● To do
All the data below needs to be retyped exactly as shown.

Saved entries:
◇ ◇ ◇

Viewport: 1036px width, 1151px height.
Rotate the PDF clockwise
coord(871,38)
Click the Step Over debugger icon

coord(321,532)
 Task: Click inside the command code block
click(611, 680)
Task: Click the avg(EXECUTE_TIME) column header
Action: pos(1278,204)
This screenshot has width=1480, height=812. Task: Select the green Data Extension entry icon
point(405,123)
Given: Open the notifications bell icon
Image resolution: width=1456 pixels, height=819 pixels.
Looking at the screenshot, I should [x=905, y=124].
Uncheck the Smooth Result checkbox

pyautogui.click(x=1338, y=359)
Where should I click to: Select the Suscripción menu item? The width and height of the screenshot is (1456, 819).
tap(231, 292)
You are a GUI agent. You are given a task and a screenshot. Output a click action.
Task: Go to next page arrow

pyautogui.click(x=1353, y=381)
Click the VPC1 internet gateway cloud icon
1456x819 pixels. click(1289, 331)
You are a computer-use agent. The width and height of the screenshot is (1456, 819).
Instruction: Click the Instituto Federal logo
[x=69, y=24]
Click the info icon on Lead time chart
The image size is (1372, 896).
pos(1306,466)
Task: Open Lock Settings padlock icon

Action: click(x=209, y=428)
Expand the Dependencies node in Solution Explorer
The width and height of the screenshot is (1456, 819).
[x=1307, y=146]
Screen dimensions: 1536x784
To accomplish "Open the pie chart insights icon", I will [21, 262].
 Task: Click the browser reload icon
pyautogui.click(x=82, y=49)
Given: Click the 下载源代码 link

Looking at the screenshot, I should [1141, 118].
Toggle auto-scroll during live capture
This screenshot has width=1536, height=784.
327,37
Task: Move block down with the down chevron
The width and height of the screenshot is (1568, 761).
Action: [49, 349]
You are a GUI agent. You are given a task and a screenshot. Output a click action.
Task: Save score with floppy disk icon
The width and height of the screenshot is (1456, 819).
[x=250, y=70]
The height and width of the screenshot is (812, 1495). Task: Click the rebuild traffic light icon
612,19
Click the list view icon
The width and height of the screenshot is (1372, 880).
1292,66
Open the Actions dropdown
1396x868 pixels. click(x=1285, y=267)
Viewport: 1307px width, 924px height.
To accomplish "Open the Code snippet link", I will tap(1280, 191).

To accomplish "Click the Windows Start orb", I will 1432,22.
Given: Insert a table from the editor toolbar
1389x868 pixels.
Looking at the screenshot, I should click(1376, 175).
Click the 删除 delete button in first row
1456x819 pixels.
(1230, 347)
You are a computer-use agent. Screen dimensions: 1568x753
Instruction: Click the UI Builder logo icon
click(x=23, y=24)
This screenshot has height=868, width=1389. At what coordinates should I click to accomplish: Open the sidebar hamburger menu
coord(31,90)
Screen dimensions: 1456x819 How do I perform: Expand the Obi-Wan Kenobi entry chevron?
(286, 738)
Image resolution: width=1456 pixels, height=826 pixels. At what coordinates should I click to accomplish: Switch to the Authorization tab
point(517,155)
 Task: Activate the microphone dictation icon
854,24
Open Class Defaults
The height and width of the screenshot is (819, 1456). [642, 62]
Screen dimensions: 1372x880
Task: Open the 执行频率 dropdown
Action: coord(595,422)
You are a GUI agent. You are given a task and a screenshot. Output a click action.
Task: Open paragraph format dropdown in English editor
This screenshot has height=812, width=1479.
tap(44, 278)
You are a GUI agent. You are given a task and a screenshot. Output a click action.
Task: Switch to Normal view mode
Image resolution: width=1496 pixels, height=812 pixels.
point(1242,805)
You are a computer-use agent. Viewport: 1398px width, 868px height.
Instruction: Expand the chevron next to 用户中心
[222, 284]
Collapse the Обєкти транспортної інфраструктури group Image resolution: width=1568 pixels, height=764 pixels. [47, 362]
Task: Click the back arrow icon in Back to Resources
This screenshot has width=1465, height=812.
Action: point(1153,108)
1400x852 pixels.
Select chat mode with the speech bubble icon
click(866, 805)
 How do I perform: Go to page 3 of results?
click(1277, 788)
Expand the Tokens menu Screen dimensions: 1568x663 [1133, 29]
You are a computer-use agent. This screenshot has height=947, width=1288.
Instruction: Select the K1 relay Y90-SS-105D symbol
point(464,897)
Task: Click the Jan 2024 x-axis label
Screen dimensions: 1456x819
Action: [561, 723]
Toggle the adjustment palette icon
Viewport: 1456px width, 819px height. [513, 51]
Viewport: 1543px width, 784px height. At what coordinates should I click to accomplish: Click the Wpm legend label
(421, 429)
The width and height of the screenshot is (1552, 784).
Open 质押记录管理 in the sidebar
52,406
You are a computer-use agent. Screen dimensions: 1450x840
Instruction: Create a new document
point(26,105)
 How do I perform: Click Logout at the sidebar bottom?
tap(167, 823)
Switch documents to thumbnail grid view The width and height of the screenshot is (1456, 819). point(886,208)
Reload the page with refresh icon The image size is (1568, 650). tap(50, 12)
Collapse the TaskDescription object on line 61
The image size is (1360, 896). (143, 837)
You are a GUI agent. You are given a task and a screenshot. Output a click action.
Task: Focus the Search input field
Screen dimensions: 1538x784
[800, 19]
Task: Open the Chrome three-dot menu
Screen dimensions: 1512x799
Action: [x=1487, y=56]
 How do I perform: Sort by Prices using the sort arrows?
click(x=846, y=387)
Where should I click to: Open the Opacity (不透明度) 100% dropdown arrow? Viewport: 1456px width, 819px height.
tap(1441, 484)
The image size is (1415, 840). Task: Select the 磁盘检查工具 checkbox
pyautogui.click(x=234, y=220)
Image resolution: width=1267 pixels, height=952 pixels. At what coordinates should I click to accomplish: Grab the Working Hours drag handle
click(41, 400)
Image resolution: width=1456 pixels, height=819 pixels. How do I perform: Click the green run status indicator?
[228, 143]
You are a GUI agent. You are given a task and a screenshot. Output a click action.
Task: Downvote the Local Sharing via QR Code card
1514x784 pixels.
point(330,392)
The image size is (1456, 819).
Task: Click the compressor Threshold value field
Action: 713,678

◇ ◇ ◇

● Result of the task
Viewport: 1036px width, 1151px height.
Rotate the PDF clockwise
coord(871,38)
Click the Step Over debugger icon

coord(321,532)
 Task: Click inside the command code block
click(611, 680)
Task: Click the avg(EXECUTE_TIME) column header
Action: pos(1278,204)
This screenshot has width=1480, height=812. Task: Select the green Data Extension entry icon
point(405,123)
Given: Open the notifications bell icon
Image resolution: width=1456 pixels, height=819 pixels.
Looking at the screenshot, I should [x=905, y=124].
Uncheck the Smooth Result checkbox

pyautogui.click(x=1338, y=359)
Where should I click to: Select the Suscripción menu item? The width and height of the screenshot is (1456, 819).
tap(231, 292)
You are a GUI agent. You are given a task and a screenshot. Output a click action.
Task: Go to next page arrow

pyautogui.click(x=1353, y=381)
Click the VPC1 internet gateway cloud icon
1456x819 pixels. click(1289, 331)
You are a computer-use agent. The width and height of the screenshot is (1456, 819).
Instruction: Click the Instituto Federal logo
[x=69, y=24]
Click the info icon on Lead time chart
The image size is (1372, 896).
pos(1306,466)
Task: Open Lock Settings padlock icon

Action: click(x=209, y=428)
Expand the Dependencies node in Solution Explorer
The width and height of the screenshot is (1456, 819).
[x=1307, y=146]
Screen dimensions: 1536x784
To accomplish "Open the pie chart insights icon", I will [21, 262].
 Task: Click the browser reload icon
pyautogui.click(x=82, y=49)
Given: Click the 下载源代码 link

Looking at the screenshot, I should [1141, 118].
Toggle auto-scroll during live capture
This screenshot has width=1536, height=784.
327,37
Task: Move block down with the down chevron
The width and height of the screenshot is (1568, 761).
Action: [49, 349]
You are a GUI agent. You are given a task and a screenshot. Output a click action.
Task: Save score with floppy disk icon
The width and height of the screenshot is (1456, 819).
[x=250, y=70]
The height and width of the screenshot is (812, 1495). Task: Click the rebuild traffic light icon
612,19
Click the list view icon
The width and height of the screenshot is (1372, 880).
1292,66
Open the Actions dropdown
1396x868 pixels. click(x=1285, y=267)
Viewport: 1307px width, 924px height.
To accomplish "Open the Code snippet link", I will tap(1280, 191).

To accomplish "Click the Windows Start orb", I will 1432,22.
Given: Insert a table from the editor toolbar
1389x868 pixels.
Looking at the screenshot, I should click(1376, 175).
Click the 删除 delete button in first row
1456x819 pixels.
(1230, 347)
You are a computer-use agent. Screen dimensions: 1568x753
Instruction: Click the UI Builder logo icon
click(x=23, y=24)
This screenshot has height=868, width=1389. At what coordinates should I click to accomplish: Open the sidebar hamburger menu
coord(31,90)
Screen dimensions: 1456x819 How do I perform: Expand the Obi-Wan Kenobi entry chevron?
(286, 738)
Image resolution: width=1456 pixels, height=826 pixels. At what coordinates should I click to accomplish: Switch to the Authorization tab
point(517,155)
 Task: Activate the microphone dictation icon
854,24
Open Class Defaults
The height and width of the screenshot is (819, 1456). [642, 62]
Screen dimensions: 1372x880
Task: Open the 执行频率 dropdown
Action: coord(595,422)
You are a GUI agent. You are given a task and a screenshot. Output a click action.
Task: Open paragraph format dropdown in English editor
This screenshot has height=812, width=1479.
tap(44, 278)
You are a GUI agent. You are given a task and a screenshot. Output a click action.
Task: Switch to Normal view mode
Image resolution: width=1496 pixels, height=812 pixels.
point(1242,805)
You are a computer-use agent. Viewport: 1398px width, 868px height.
Instruction: Expand the chevron next to 用户中心
[222, 284]
Collapse the Обєкти транспортної інфраструктури group Image resolution: width=1568 pixels, height=764 pixels. [47, 362]
Task: Click the back arrow icon in Back to Resources
This screenshot has width=1465, height=812.
Action: point(1153,108)
1400x852 pixels.
Select chat mode with the speech bubble icon
click(866, 805)
 How do I perform: Go to page 3 of results?
click(1277, 788)
Expand the Tokens menu Screen dimensions: 1568x663 [1133, 29]
You are a computer-use agent. This screenshot has height=947, width=1288.
Instruction: Select the K1 relay Y90-SS-105D symbol
point(464,897)
Task: Click the Jan 2024 x-axis label
Screen dimensions: 1456x819
Action: [561, 723]
Toggle the adjustment palette icon
Viewport: 1456px width, 819px height. [513, 51]
Viewport: 1543px width, 784px height. At what coordinates should I click to accomplish: Click the Wpm legend label
(421, 429)
The width and height of the screenshot is (1552, 784).
Open 质押记录管理 in the sidebar
52,406
You are a computer-use agent. Screen dimensions: 1450x840
Instruction: Create a new document
point(26,105)
 How do I perform: Click Logout at the sidebar bottom?
tap(167, 823)
Switch documents to thumbnail grid view The width and height of the screenshot is (1456, 819). point(886,208)
Reload the page with refresh icon The image size is (1568, 650). tap(50, 12)
Collapse the TaskDescription object on line 61
The image size is (1360, 896). (143, 837)
You are a GUI agent. You are given a task and a screenshot. Output a click action.
Task: Focus the Search input field
Screen dimensions: 1538x784
[800, 19]
Task: Open the Chrome three-dot menu
Screen dimensions: 1512x799
Action: [x=1487, y=56]
 How do I perform: Sort by Prices using the sort arrows?
click(x=846, y=387)
Where should I click to: Open the Opacity (不透明度) 100% dropdown arrow? Viewport: 1456px width, 819px height.
tap(1441, 484)
The image size is (1415, 840). Task: Select the 磁盘检查工具 checkbox
pyautogui.click(x=234, y=220)
Image resolution: width=1267 pixels, height=952 pixels. At what coordinates should I click to accomplish: Grab the Working Hours drag handle
click(41, 400)
Image resolution: width=1456 pixels, height=819 pixels. How do I perform: Click the green run status indicator?
[228, 143]
You are a GUI agent. You are given a task and a screenshot. Output a click action.
Task: Downvote the Local Sharing via QR Code card
1514x784 pixels.
point(330,392)
The image size is (1456, 819).
Task: Click the compressor Threshold value field
Action: 713,678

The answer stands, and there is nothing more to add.